Assessments are the key step in linking identification efforts to the delivery of effective care. Furthermore, assessments address the variability among high-risk seniors so that MCOs and providers can tailor interventions to meet each person’s specific needs. In general, MCOs will combine a quick general assessment with their identification efforts. This general assessment uses the screening information to determine if someone is likely to need the intense and comprehensive services of a care manager, the focused interventions of disease management, or other services. If a thorough assessment is required, it is done as part of the care management process.

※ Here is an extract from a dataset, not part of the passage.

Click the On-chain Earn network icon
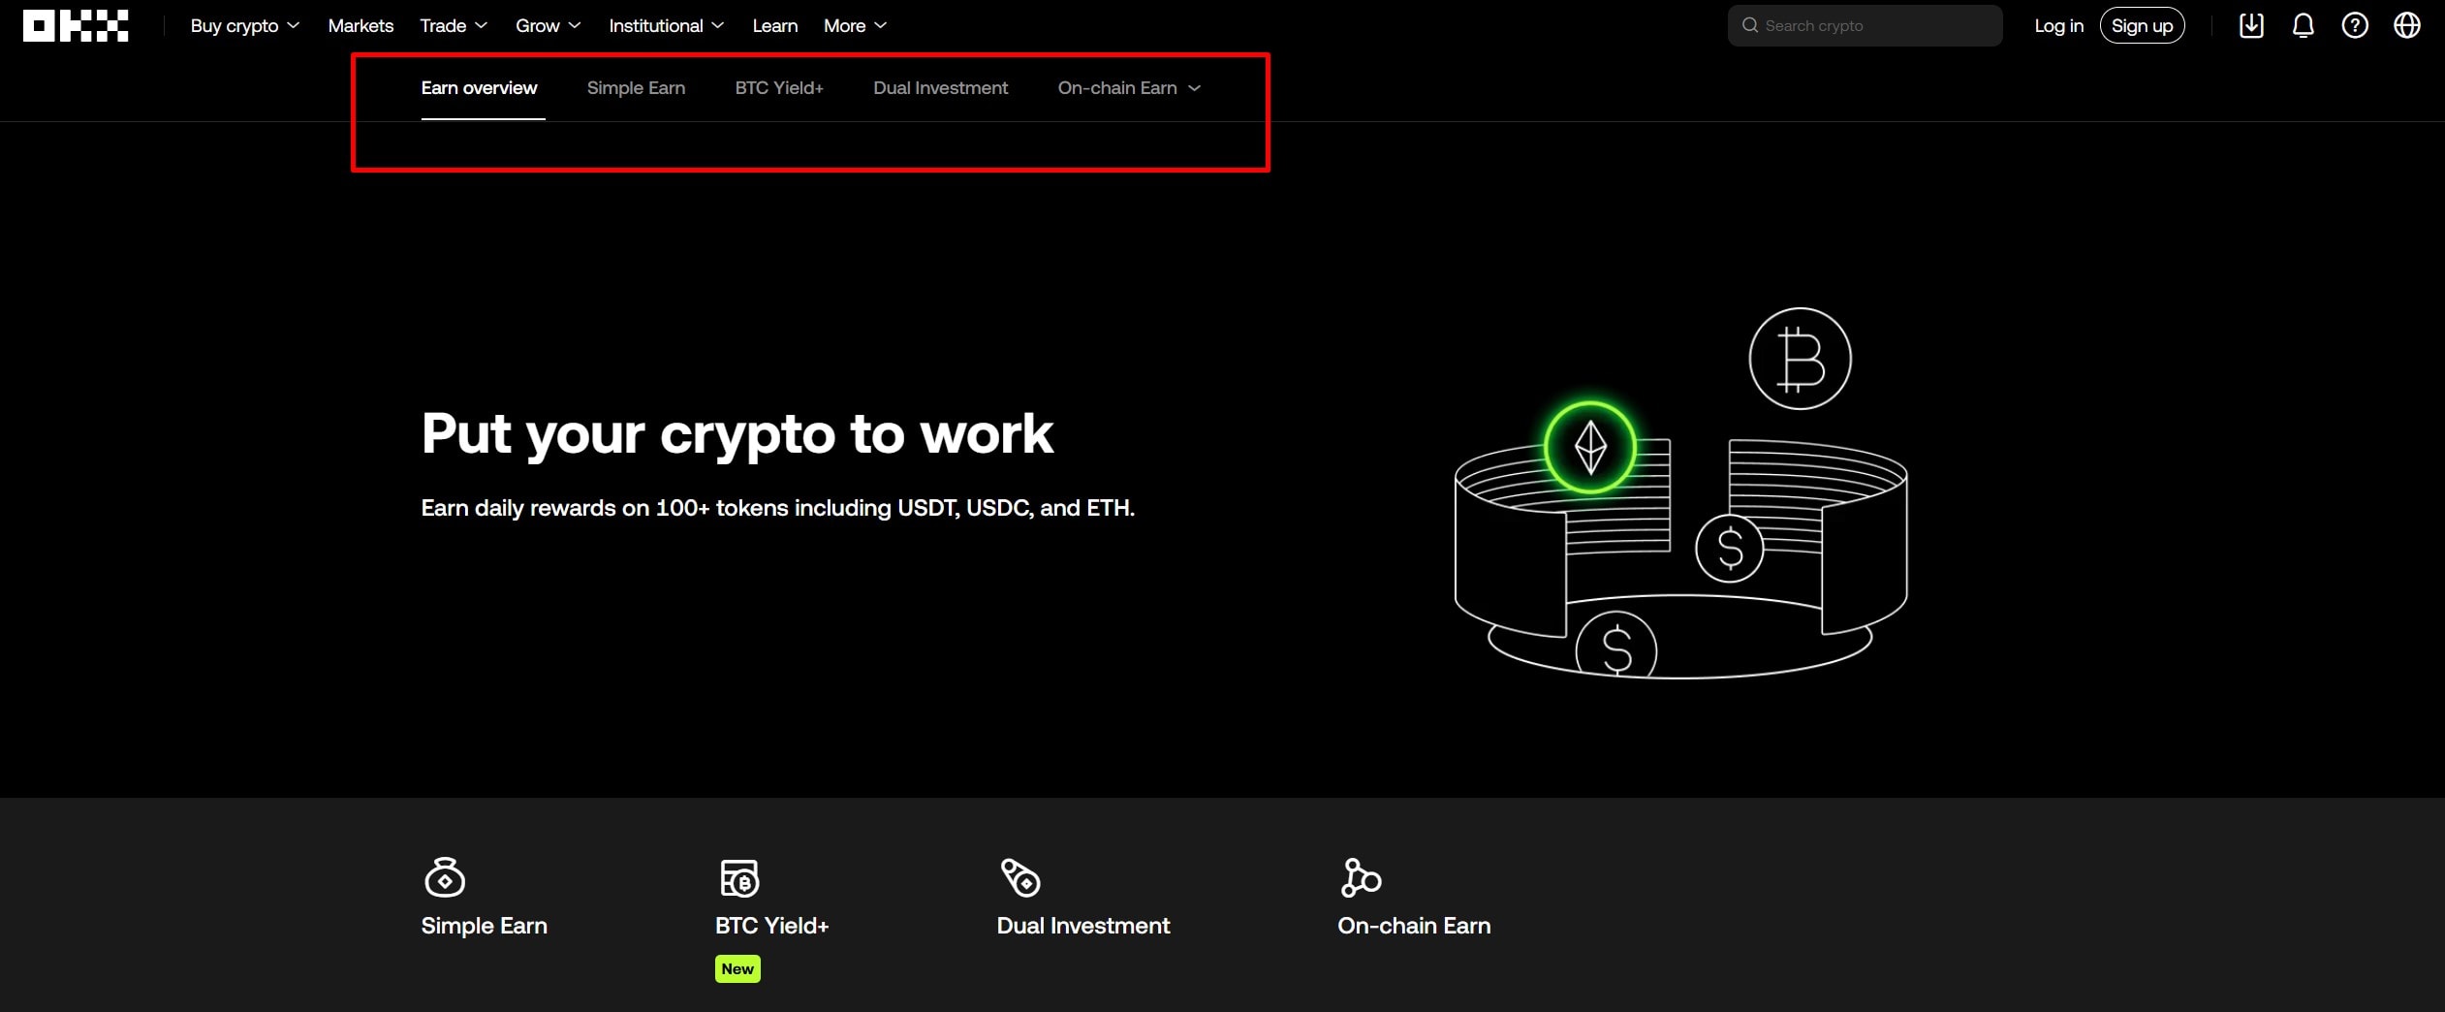 (x=1362, y=875)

To a large extent, the MCOs relied on the primary care physicians to do much of the assessment. These assessments were generally done in the course of routine office visits and were based on the physicians’ judgments about individuals’ conditions and appropriate treatments. However, when high-risk seniors were identified through screening and other identification efforts, the MCOs arranged for additional assessments. In addition, when physicians felt that a senior required substantial community support or other non-medical care, they could refer that person to a care manager or other professional who could assess those types of needs and help arrange for care. For those seniors identified through MCO high-risk identification processes, the first step was to identify those individuals who have a specific high-risk condition but who were in fairly good shape, with no mental or physical impairments. Assessments for these people emphasized ongoing monitoring so that subsequent impairments or symptoms could be detected and addressed quickly. A more complex situation involved those people who, to maintain functioning, required social support services outside the Medicare benefit package. The MCOs tended to address these needs by identifying the appropriate community agencies and referring people to them. The most difficult cases were those involving high-risk seniors with several chronic conditions and impairments. These cases were first identified in a quick review of the screening or other identification information and then referred to the organization’s care management program for a more thorough assessment. Care management staff evaluated the high-risk seniors’ medical and psychosocial needs, which are often intertwined. They also assessed the seniors’ home and informal support situation in terms of the availability of competent caregivers, the degree of physical safety, and evidence of abuse. The care managers then developed a care plan, worked to ensure that it was implemented, and monitored the people for changes in their health or functioning.
The four case study organizations rarely arranged for formal geriatric assessment clinics. This is generally true in Medicare managed care, because of the high costs and lack of clear evidence about the cost-effectiveness of such assessments. Among the four case study organizations, we observed no efforts to establish geriatric assessment programs such as specialized clinics or inpatient units. Two organizations, however, appeared to emphasize special geriatric training as part of their staff composition. For example, a high proportion of physicians at both Aspen and Kaiser Colorado had an additional qualification in geriatric medicine. These physicians were more likely to use assessment tools and approaches similar to formal assessment, even though there were no specially designed assessment programs.